Directions for this task >> Before doing anything else, copy the entries below exactly.

Data provided >>
++++++++++++++++++++

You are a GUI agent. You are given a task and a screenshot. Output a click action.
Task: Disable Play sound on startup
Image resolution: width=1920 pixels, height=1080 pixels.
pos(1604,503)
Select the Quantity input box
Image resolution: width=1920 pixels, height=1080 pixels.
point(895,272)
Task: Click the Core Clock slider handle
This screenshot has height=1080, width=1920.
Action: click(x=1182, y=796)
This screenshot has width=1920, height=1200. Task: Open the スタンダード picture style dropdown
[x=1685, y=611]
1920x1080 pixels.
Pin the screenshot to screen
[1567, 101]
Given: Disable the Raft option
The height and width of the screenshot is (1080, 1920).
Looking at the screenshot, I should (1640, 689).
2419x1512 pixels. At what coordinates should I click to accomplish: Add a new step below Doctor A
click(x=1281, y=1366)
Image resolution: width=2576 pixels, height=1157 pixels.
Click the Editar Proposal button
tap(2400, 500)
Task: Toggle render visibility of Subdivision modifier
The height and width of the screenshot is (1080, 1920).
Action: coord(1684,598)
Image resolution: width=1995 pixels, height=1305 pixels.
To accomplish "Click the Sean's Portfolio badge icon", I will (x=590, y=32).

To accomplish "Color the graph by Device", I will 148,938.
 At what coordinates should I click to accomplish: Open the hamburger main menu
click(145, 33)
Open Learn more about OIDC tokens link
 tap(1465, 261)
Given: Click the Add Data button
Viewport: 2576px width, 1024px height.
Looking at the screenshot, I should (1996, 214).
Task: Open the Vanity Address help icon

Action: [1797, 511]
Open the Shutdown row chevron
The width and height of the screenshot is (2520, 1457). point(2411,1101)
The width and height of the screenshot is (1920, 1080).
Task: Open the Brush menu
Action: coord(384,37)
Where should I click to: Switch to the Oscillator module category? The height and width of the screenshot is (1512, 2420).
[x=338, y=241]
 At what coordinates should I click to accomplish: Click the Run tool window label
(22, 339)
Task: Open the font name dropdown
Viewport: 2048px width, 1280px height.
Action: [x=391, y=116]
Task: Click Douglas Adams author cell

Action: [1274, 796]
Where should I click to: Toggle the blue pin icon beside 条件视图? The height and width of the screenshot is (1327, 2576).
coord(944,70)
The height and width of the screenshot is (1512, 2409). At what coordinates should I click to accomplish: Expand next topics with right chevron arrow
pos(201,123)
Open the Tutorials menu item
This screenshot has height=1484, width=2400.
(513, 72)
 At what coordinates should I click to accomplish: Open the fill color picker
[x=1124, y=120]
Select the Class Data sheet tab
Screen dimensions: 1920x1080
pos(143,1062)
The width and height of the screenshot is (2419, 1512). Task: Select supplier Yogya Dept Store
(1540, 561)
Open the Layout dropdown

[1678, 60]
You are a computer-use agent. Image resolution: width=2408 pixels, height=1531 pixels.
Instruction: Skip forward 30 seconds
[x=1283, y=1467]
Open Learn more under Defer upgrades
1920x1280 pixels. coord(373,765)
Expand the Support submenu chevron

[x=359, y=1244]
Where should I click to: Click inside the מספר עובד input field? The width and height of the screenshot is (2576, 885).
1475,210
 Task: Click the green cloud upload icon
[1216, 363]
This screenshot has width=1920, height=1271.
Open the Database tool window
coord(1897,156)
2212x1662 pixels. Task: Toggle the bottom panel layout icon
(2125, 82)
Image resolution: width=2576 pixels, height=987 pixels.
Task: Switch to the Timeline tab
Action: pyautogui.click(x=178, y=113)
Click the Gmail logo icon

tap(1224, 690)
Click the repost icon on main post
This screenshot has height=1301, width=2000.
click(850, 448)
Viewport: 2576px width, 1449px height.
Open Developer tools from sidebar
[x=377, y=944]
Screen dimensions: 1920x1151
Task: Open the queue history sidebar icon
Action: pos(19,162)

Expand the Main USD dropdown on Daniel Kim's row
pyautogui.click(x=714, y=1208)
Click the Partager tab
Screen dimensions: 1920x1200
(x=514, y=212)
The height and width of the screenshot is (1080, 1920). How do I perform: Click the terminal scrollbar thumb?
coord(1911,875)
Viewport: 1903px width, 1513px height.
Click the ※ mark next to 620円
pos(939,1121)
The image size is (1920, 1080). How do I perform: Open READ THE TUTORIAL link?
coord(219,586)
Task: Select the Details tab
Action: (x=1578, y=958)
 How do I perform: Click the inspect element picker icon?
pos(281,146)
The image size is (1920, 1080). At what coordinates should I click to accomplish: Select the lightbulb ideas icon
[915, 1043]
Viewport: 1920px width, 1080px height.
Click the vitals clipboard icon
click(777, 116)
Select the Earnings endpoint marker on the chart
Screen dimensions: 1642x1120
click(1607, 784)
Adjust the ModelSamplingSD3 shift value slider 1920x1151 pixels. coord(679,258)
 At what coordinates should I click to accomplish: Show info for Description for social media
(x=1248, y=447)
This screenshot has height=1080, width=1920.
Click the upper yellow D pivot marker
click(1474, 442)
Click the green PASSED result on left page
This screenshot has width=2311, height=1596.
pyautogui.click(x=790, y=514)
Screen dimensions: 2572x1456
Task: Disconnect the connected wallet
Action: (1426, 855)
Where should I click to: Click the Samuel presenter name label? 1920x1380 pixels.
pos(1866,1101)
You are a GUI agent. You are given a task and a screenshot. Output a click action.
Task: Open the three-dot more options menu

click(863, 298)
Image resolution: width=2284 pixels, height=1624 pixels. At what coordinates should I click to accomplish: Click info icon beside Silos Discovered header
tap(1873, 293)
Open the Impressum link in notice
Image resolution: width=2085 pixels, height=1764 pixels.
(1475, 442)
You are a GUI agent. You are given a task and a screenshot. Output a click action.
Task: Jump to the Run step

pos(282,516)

++++++++++++++++++++

Exercise output >>
You are a GUI agent. You are given a task and a screenshot. Output a click action.
Task: Disable Play sound on startup
Image resolution: width=1920 pixels, height=1080 pixels.
pos(1604,503)
Select the Quantity input box
Image resolution: width=1920 pixels, height=1080 pixels.
point(895,272)
Task: Click the Core Clock slider handle
This screenshot has height=1080, width=1920.
Action: click(x=1182, y=796)
This screenshot has width=1920, height=1200. Task: Open the スタンダード picture style dropdown
[x=1685, y=611]
1920x1080 pixels.
Pin the screenshot to screen
[1567, 101]
Given: Disable the Raft option
The height and width of the screenshot is (1080, 1920).
Looking at the screenshot, I should (1640, 689).
2419x1512 pixels. At what coordinates should I click to accomplish: Add a new step below Doctor A
click(x=1281, y=1366)
Image resolution: width=2576 pixels, height=1157 pixels.
Click the Editar Proposal button
tap(2400, 500)
Task: Toggle render visibility of Subdivision modifier
The height and width of the screenshot is (1080, 1920).
Action: coord(1684,598)
Image resolution: width=1995 pixels, height=1305 pixels.
To accomplish "Click the Sean's Portfolio badge icon", I will (x=590, y=32).

To accomplish "Color the graph by Device", I will 148,938.
 At what coordinates should I click to accomplish: Open the hamburger main menu
click(145, 33)
Open Learn more about OIDC tokens link
 tap(1465, 261)
Given: Click the Add Data button
Viewport: 2576px width, 1024px height.
Looking at the screenshot, I should (1996, 214).
Task: Open the Vanity Address help icon

Action: [1797, 511]
Open the Shutdown row chevron
The width and height of the screenshot is (2520, 1457). point(2411,1101)
The width and height of the screenshot is (1920, 1080).
Task: Open the Brush menu
Action: coord(384,37)
Where should I click to: Switch to the Oscillator module category? The height and width of the screenshot is (1512, 2420).
[x=338, y=241]
 At what coordinates should I click to accomplish: Click the Run tool window label
(22, 339)
Task: Open the font name dropdown
Viewport: 2048px width, 1280px height.
Action: [x=391, y=116]
Task: Click Douglas Adams author cell

Action: [1274, 796]
Where should I click to: Toggle the blue pin icon beside 条件视图? The height and width of the screenshot is (1327, 2576).
coord(944,70)
The height and width of the screenshot is (1512, 2409). At what coordinates should I click to accomplish: Expand next topics with right chevron arrow
pos(201,123)
Open the Tutorials menu item
This screenshot has height=1484, width=2400.
(513, 72)
 At what coordinates should I click to accomplish: Open the fill color picker
[x=1124, y=120]
Select the Class Data sheet tab
Screen dimensions: 1920x1080
pos(143,1062)
The width and height of the screenshot is (2419, 1512). Task: Select supplier Yogya Dept Store
(1540, 561)
Open the Layout dropdown

[1678, 60]
You are a computer-use agent. Image resolution: width=2408 pixels, height=1531 pixels.
Instruction: Skip forward 30 seconds
[x=1283, y=1467]
Open Learn more under Defer upgrades
1920x1280 pixels. coord(373,765)
Expand the Support submenu chevron

[x=359, y=1244]
Where should I click to: Click inside the מספר עובד input field? The width and height of the screenshot is (2576, 885).
1475,210
 Task: Click the green cloud upload icon
[1216, 363]
This screenshot has width=1920, height=1271.
Open the Database tool window
coord(1897,156)
2212x1662 pixels. Task: Toggle the bottom panel layout icon
(2125, 82)
Image resolution: width=2576 pixels, height=987 pixels.
Task: Switch to the Timeline tab
Action: pyautogui.click(x=178, y=113)
Click the Gmail logo icon

tap(1224, 690)
Click the repost icon on main post
This screenshot has height=1301, width=2000.
click(850, 448)
Viewport: 2576px width, 1449px height.
Open Developer tools from sidebar
[x=377, y=944]
Screen dimensions: 1920x1151
Task: Open the queue history sidebar icon
Action: pos(19,162)

Expand the Main USD dropdown on Daniel Kim's row
pyautogui.click(x=714, y=1208)
Click the Partager tab
Screen dimensions: 1920x1200
(x=514, y=212)
The height and width of the screenshot is (1080, 1920). How do I perform: Click the terminal scrollbar thumb?
coord(1911,875)
Viewport: 1903px width, 1513px height.
Click the ※ mark next to 620円
pos(939,1121)
The image size is (1920, 1080). How do I perform: Open READ THE TUTORIAL link?
coord(219,586)
Task: Select the Details tab
Action: (x=1578, y=958)
 How do I perform: Click the inspect element picker icon?
pos(281,146)
The image size is (1920, 1080). At what coordinates should I click to accomplish: Select the lightbulb ideas icon
[915, 1043]
Viewport: 1920px width, 1080px height.
Click the vitals clipboard icon
click(777, 116)
Select the Earnings endpoint marker on the chart
Screen dimensions: 1642x1120
click(1607, 784)
Adjust the ModelSamplingSD3 shift value slider 1920x1151 pixels. coord(679,258)
 At what coordinates should I click to accomplish: Show info for Description for social media
(x=1248, y=447)
This screenshot has height=1080, width=1920.
Click the upper yellow D pivot marker
click(1474, 442)
Click the green PASSED result on left page
This screenshot has width=2311, height=1596.
pyautogui.click(x=790, y=514)
Screen dimensions: 2572x1456
Task: Disconnect the connected wallet
Action: (1426, 855)
Where should I click to: Click the Samuel presenter name label? 1920x1380 pixels.
pos(1866,1101)
You are a GUI agent. You are given a task and a screenshot. Output a click action.
Task: Open the three-dot more options menu

click(863, 298)
Image resolution: width=2284 pixels, height=1624 pixels. At what coordinates should I click to accomplish: Click info icon beside Silos Discovered header
tap(1873, 293)
Open the Impressum link in notice
Image resolution: width=2085 pixels, height=1764 pixels.
(1475, 442)
You are a GUI agent. You are given a task and a screenshot. Output a click action.
Task: Jump to the Run step

pos(282,516)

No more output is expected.